Cornice teorica per sistemi visivi di avvertimento — codici colore, pattern grafici o firme luminose prefigurano i colpi di scena.
Sul set lo chiamiamo il sussurro visivo prima del colpo. La Warnography funziona intessendo marcatori cromatici o grafici nella mise-en-scène — molto prima che si verifichi la catastrofe narrativa. Lo spettatore registra questi segnali inconsciamente, costruendo una tensione emotiva che poi, al montaggio, dispiega il suo pieno effetto. Non si tratta di sottigliezza nel senso classico, ma di un alfabeto visivo consapevole che parla la storia stessa.
In pratica, si presenta così: un personaggio indossa costantemente un certo blu — non a caso, ma come leitmotiv della sua lacerazione interiore. Ogni volta che appare nell'inquadratura, sposti la temperatura del colore o la saturazione intorno a questa sfumatura. Lo spettatore percepisce la dissonanza prima di poterla nominare. Oppure utilizzi pattern grafici — linee ripetute nell'architettura, nei tessuti, persino nelle ombre — che preannunciano un pericolo destabilizzandosi man mano che la minaccia si avvicina. Nel montaggio, questi marcatori diventano la linea ritmica, l'orologio inconscio dei rivolgimenti emotivi.
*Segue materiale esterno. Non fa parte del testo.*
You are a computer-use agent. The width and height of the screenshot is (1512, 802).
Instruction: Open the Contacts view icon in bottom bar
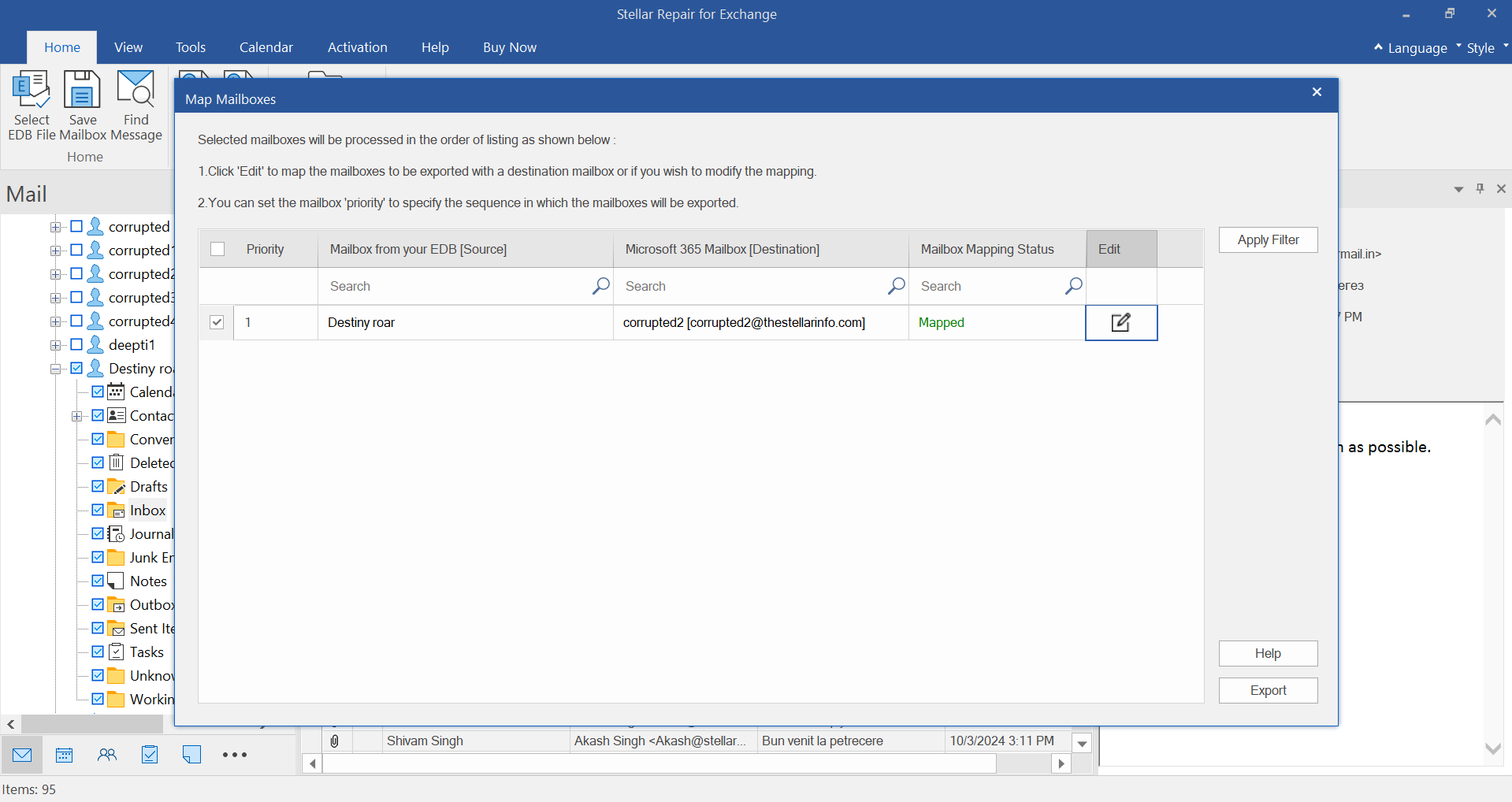coord(107,755)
Questo si differenzia fondamentalmente dalla costruzione classica della suspense o dalla tecnica del foreshadowing. La Warnography è visivamente astratta, non narrativa. Opera a livello di percezione, non di informazione. Un direttore della fotografia direbbe: non mostri che sta per succedere qualcosa di brutto — manipoli la grammatica visiva del film in modo che il corpo dello spettatore lo sappia già, mentre la sua mente ancora si interroga. Ciò può avvenire tramite gradienti di luce, composizioni geometriche ripetute o l'isolamento di singole tonalità cromatiche in un mondo altrimenti desaturato. La Warnography opera pre-logicamente, a un livello tra la semiologia visiva e la pura impressione sensoriale.
Il diavolo si nasconde nella coerenza. Non puoi semplicemente mettere un angolo rosso nell'immagine e sperare che funzioni. Il sistema deve ripetersi, scalare sottilmente e rimanere coerente nel montaggio. Un buon sound design lo amplifica — un certo riverbero, un pattern tonale che accompagna i marcatori visivi. In questo modo si crea un sistema di allarme sinestetico che racconta il film dall'interno, ancor prima che i dialoghi abbiano presa.